• _WRITTEN TASK_
Retype all of the rows below word for word, omitting the pictures.
* Start RECORD EXTRACTS *
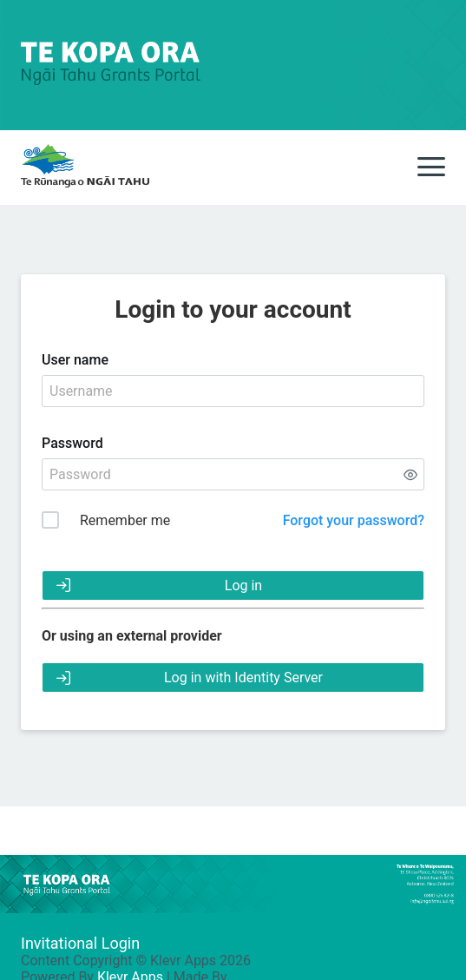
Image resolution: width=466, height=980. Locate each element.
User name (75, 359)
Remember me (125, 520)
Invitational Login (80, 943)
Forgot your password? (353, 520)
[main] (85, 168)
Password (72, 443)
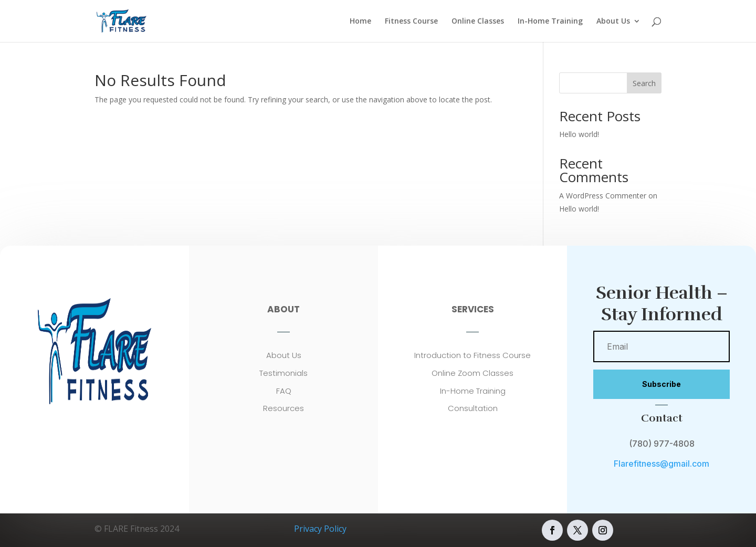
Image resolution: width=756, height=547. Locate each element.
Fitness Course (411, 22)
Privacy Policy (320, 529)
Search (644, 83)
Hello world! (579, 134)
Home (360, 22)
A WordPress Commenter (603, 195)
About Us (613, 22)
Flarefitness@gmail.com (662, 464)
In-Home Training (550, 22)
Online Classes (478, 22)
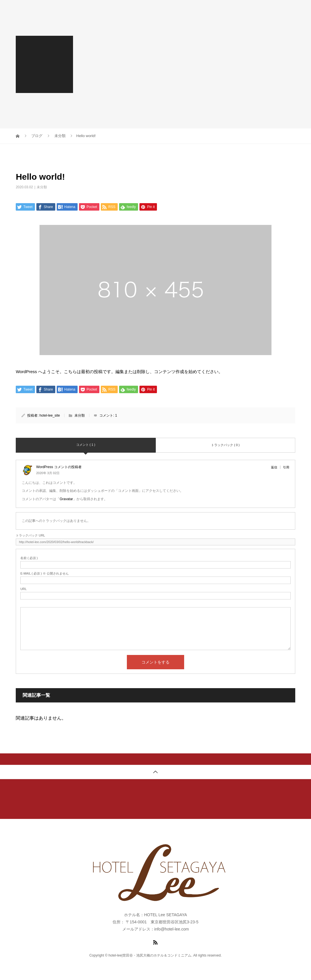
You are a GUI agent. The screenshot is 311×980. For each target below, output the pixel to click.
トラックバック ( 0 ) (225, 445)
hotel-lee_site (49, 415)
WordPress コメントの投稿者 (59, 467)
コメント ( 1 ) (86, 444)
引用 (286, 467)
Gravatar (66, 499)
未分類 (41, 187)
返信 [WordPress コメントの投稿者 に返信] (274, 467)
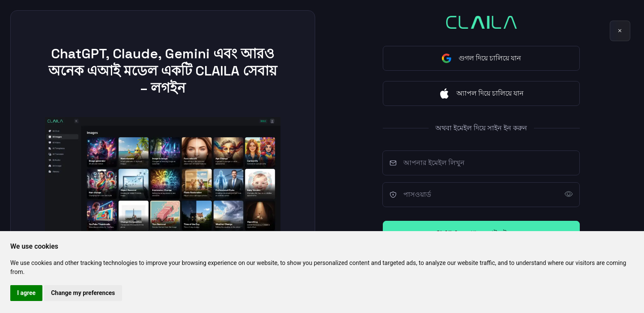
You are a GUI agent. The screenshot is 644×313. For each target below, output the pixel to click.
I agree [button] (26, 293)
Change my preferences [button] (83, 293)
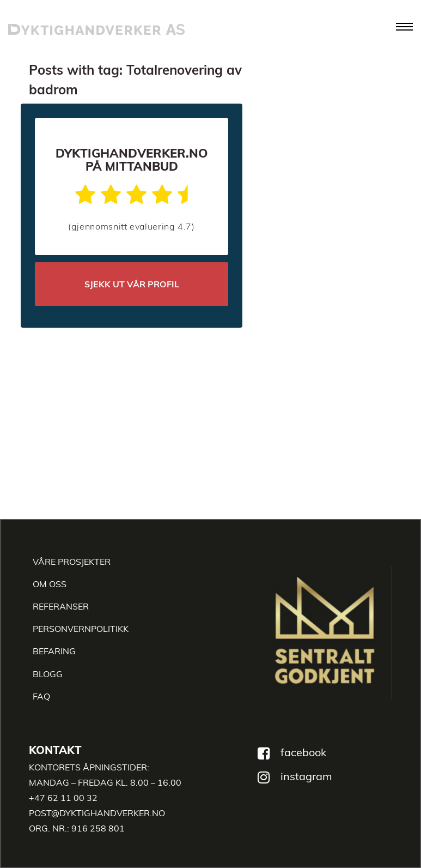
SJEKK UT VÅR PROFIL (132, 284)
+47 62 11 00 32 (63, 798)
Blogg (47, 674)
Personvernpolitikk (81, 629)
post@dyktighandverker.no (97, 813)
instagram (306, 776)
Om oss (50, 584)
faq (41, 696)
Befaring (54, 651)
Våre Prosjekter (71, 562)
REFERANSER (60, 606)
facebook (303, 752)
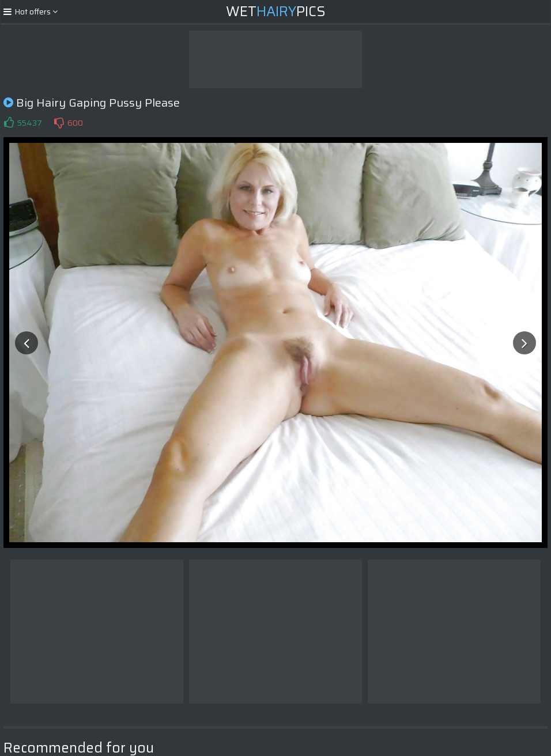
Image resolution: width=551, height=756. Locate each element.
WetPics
* End RECORD EXTRACTS *
• _EXERCISE ANSWER_
Image resolution: width=466, height=980. Locate each element.
User name (75, 359)
Remember me (125, 520)
Invitational Login (80, 943)
Forgot your password? (353, 520)
[main] (85, 168)
Password (72, 443)
Image resolution: width=756, height=547. Locate each element.
Fitness Course (411, 22)
Privacy Policy (320, 529)
Search (644, 83)
Hello world! (579, 134)
Home (360, 22)
A WordPress Commenter (603, 195)
About Us (613, 22)
Flarefitness@gmail.com (662, 464)
In-Home Training (550, 22)
Online Classes (478, 22)
You are a GUI agent. The screenshot is 311×980. For each target below, output the pixel to click.
トラックバック ( 0 ) (225, 445)
hotel-lee_site (49, 415)
WordPress コメントの投稿者 (59, 467)
コメント ( 1 ) (86, 444)
引用 (286, 467)
Gravatar (66, 499)
未分類 (41, 187)
返信 [WordPress コメントの投稿者 に返信] (274, 467)
You are a GUI agent. The screenshot is 644×313. For each target below, output the pixel to click.
I agree [button] (26, 293)
Change my preferences [button] (83, 293)
SJEKK UT VÅR PROFIL (132, 284)
+47 62 11 00 32 (63, 798)
Blogg (47, 674)
Personvernpolitikk (81, 629)
post@dyktighandverker.no (97, 813)
instagram (306, 776)
Om oss (50, 584)
faq (41, 696)
Befaring (54, 651)
Våre Prosjekter (71, 562)
REFERANSER (60, 606)
facebook (303, 752)
Image resolution: width=551, height=756. Locate each element.
WetPics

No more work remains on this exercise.